Bien que d'origine modeste, Anna Barkova (1901-1976) put faire des études secondaires dans le collège où son père était concierge. Elle s'enthousiasma pour la révolution d'Octobre et dès ses dix-huit ans elle rejoignit un cercle de jeunes écrivains prolétariens et commença à écrire des poèmes. Remarquée par Voronskii, recrutée par le commissaire à la culture Lounatcharskii qui préfaça le seul recueil de poèmes qu'elle publia de son vivant, et soutenue par la sœur de Lénine qui lui obtint un poste à la Pravda, elle subit quelques années plus tard, comme beaucoup d'autres jeunes révolutionnaires, la brutalité du régime stalinien, d'autant plus qu'elle n'avait pas sa langue dans sa poche pour dénoncer la trahison des idéaux socialistes (elle fut arrêtée après l'assassinat de Kirov parce qu'elle aurait dit: "On n'a pas tué celui qu'il aurait fallu"). Aussi pleuvaient sur elle les habituelles accusations de mysticisme, d'esthétisme, d'individualisme et de "trahison de l'idéologie prolétarienne".

Lors des premières attaques contre ses écrits, Pasternak fut le seul à prendre sa défense. Elle sera condamnée à trois reprises pour "propagande antisoviétique": en 1935, en 1948 et encore une fois en 1958, (ce qui relativise l'image exagérément optimiste du "Dégel" post-stalinien qui continue d'être entretenue dans certains secteurs de la Gauche européenne) et elle aura ainsi passé l'essentiel de sa vie d'adulte dans les camps du Goulag et les zones de relégation. Elle ne sera libérée définitivement et autorisée à revenir à Moscou qu'en 1965, puis enfin réhabilitée en 1967.

Sa poésie, publiée en Russie seulement après la fin de l'URSS, est encore peu connue en France, malgré la biographie qui lui a été consacrée en 2010 par Catherine Brémeau: Anna Barkova, une voix surgie des glaces.

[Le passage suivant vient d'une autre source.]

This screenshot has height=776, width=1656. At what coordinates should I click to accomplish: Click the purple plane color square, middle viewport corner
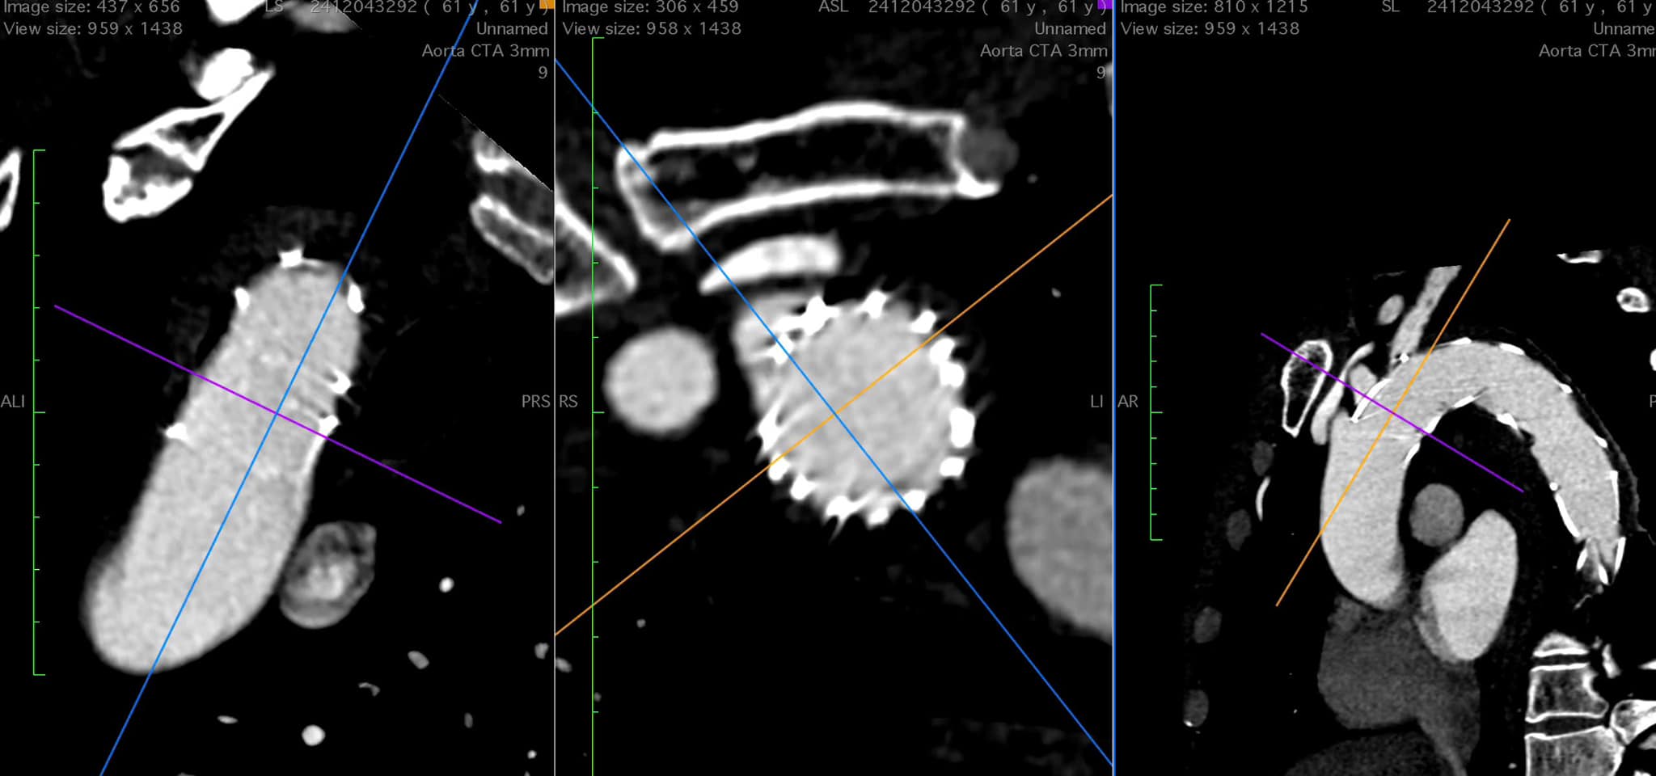[1105, 4]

Voici un de ses poèmes écrit lors de sa déportation au Goulag en Asie Centrale.

В бараке

Я не сплю. Заревели бураны
С неизвестной забытой поры,
А цветные шатры Тамерлана
Там, в степях...
И костры, костры.

Возвратиться б монгольской царицей
В глубину пролетевших веков.
Привязала б к хвосту кобылицы
Я любимых своих и врагов.

Поразила бы местью дикарской
Я тебя, завоеванный мир,
Побежденным в шатре своем царском
Я устроила б варварский пир.

А потом бы в одном из сражений,
Из неслыханных оргийных сеч
В неизбежный момент пораженья
Я упала б на собственный меч.

Что, скажите, мне в этом толку,
Что я женщина и поэт?
Я взираю тоскующим волком
В глубину пролетевших лет.

И сгораю от жадности странной
И от странной, от дикой тоски.
А шатры и костры Тамерлана
От меня далеки, далеки.

Ma traduction:

Dans le baraquement
Je ne dors pas. Les blizzards rugissaient
Depuis une époque inconnue, oubliée,
Et de Tamerlan les tentes colorées
étaient là-bas, dans les steppes...
Et des bûchers, des bûchers.

Je voudrais revenir en reine mongole,
Au plus profond des siècles enfuis,
J'attacherais à la queue d'une jument
Mes favoris et mes ennemis.

D'une vengeance sauvage,
Je te frapperais, monde conquis
Sous ma tente royale les vaincus,
Par un festin barbare seraient accueillis.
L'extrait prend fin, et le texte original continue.